We previously talked about how much Singapore loves SUVs - or crossovers - and made the case that these menacing-looking cars often don't have the off-road capabilities to match their looks.
They simply satiate a desire among drivers for taller ride heights and better road presence - although this is admittedly valid in its own right.
With the weather Singapore has been experiencing again recently, there is perhaps no better time than now to evaluate how quickly our SUVs' sturdy facades will start to slip in the face of a flood.
Of course, we couldn't possibly amass 12 SUVs all at once, much less simulate a flash flood and risk damaging them in one - plenty of vehicles have already suffered that fate.
Also, driving through a flood is slightly different from proper off-roading. So take note: This is all theoretical.

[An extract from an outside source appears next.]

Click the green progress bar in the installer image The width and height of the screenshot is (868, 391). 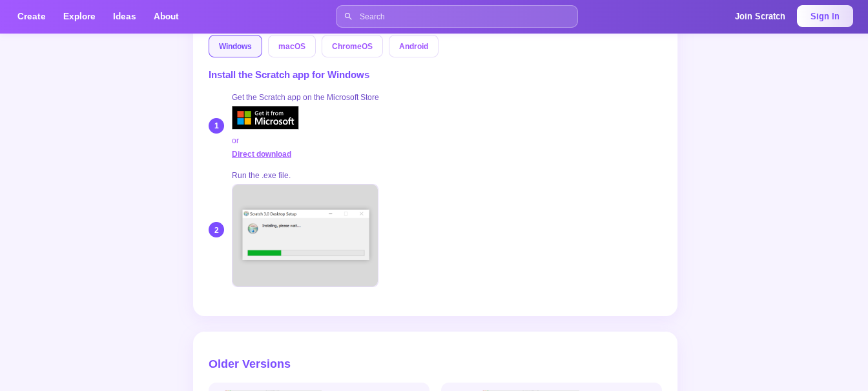coord(264,253)
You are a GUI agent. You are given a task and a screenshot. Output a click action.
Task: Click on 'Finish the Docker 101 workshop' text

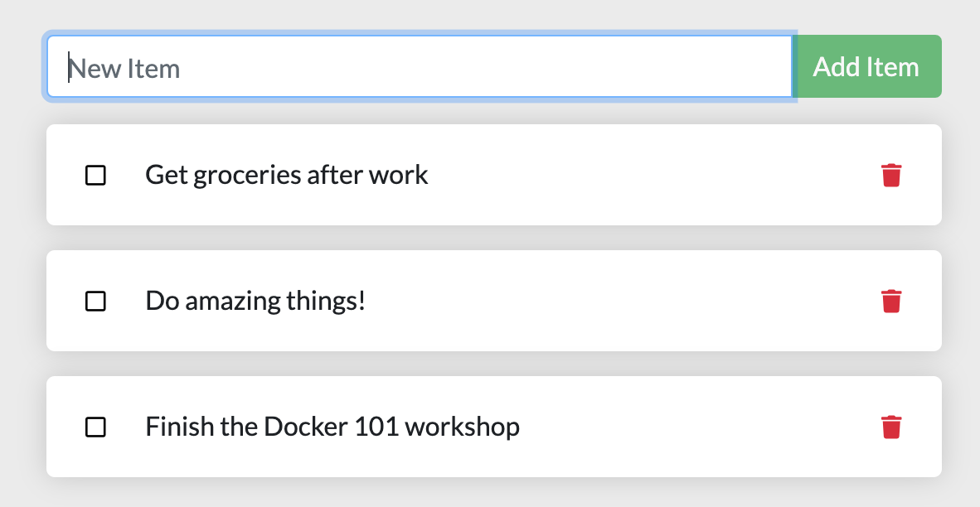[x=332, y=427]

Nonetheless, who would most likely be swept out first when the waters come washing down our roads? Conversely, who would be strong enough to power through?
We introduce: SGCM's first ever Tier List featuring SUVs and Crossovers. Difficulty level? Singapore flash floods.
A list like this has to include some of Singapore's most iconic and beloved (read: fuel-sipping crossovers), but we also want to consider the full range of SUV-like things - yes, things because they come in so many different forms nowadays.
We've hence included a token representative of the coupe-appropriating trend as well as those with a bit more off-road pedigree alongside our perennial crossovers.
Finally, of course, everything will be stacked up against the proper kings of dust and mud (we know you know who they are already).
To assess the cars, we'll first start low, with the most rudimentary of yardsticks - ground clearance - because even the best carmaking wizardry in the world needs to be guided by some basic principles of physics.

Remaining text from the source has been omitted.